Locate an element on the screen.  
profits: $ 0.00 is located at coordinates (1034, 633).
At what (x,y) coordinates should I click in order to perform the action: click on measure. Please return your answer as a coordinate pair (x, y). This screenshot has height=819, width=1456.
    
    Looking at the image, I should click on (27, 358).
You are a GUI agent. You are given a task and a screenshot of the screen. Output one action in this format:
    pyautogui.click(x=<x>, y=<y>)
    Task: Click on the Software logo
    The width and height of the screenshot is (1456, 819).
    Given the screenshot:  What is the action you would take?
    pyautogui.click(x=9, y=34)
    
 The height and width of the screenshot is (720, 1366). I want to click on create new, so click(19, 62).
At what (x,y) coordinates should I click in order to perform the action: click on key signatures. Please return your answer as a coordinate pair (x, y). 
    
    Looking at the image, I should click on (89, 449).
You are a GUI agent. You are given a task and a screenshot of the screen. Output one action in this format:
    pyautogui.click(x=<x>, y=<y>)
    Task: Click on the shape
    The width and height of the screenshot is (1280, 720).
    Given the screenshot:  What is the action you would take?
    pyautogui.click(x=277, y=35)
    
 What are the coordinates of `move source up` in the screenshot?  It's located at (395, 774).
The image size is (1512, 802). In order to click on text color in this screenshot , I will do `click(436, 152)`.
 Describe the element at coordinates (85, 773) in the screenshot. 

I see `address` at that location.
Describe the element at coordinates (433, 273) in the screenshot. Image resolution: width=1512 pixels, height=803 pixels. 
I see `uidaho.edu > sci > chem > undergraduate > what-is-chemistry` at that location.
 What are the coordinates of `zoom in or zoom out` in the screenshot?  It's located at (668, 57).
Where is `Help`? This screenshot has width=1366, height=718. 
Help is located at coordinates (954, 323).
------------------------------
▸ **Problem details**
Reproduce the items above, substituting "interface agent" for every occurrence of "GUI agent" and leaving all other text unchanged.

▸ **Task output**
Locate an element on the screen.  
profits: $ 0.00 is located at coordinates (1034, 633).
At what (x,y) coordinates should I click in order to perform the action: click on measure. Please return your answer as a coordinate pair (x, y). This screenshot has height=819, width=1456.
    
    Looking at the image, I should click on (27, 358).
You are a interface agent. You are given a task and a screenshot of the screen. Output one action in this format:
    pyautogui.click(x=<x>, y=<y>)
    Task: Click on the Software logo
    The width and height of the screenshot is (1456, 819).
    Given the screenshot:  What is the action you would take?
    pyautogui.click(x=9, y=34)
    
 The height and width of the screenshot is (720, 1366). I want to click on create new, so click(19, 62).
At what (x,y) coordinates should I click in order to perform the action: click on key signatures. Please return your answer as a coordinate pair (x, y). 
    
    Looking at the image, I should click on (89, 449).
You are a interface agent. You are given a task and a screenshot of the screen. Output one action in this format:
    pyautogui.click(x=<x>, y=<y>)
    Task: Click on the shape
    The width and height of the screenshot is (1280, 720).
    Given the screenshot:  What is the action you would take?
    pyautogui.click(x=277, y=35)
    
 What are the coordinates of `move source up` in the screenshot?  It's located at (395, 774).
The image size is (1512, 802). In order to click on text color in this screenshot , I will do `click(436, 152)`.
 Describe the element at coordinates (85, 773) in the screenshot. 

I see `address` at that location.
Describe the element at coordinates (433, 273) in the screenshot. Image resolution: width=1512 pixels, height=803 pixels. 
I see `uidaho.edu > sci > chem > undergraduate > what-is-chemistry` at that location.
 What are the coordinates of `zoom in or zoom out` in the screenshot?  It's located at (668, 57).
Where is `Help`? This screenshot has width=1366, height=718. 
Help is located at coordinates (954, 323).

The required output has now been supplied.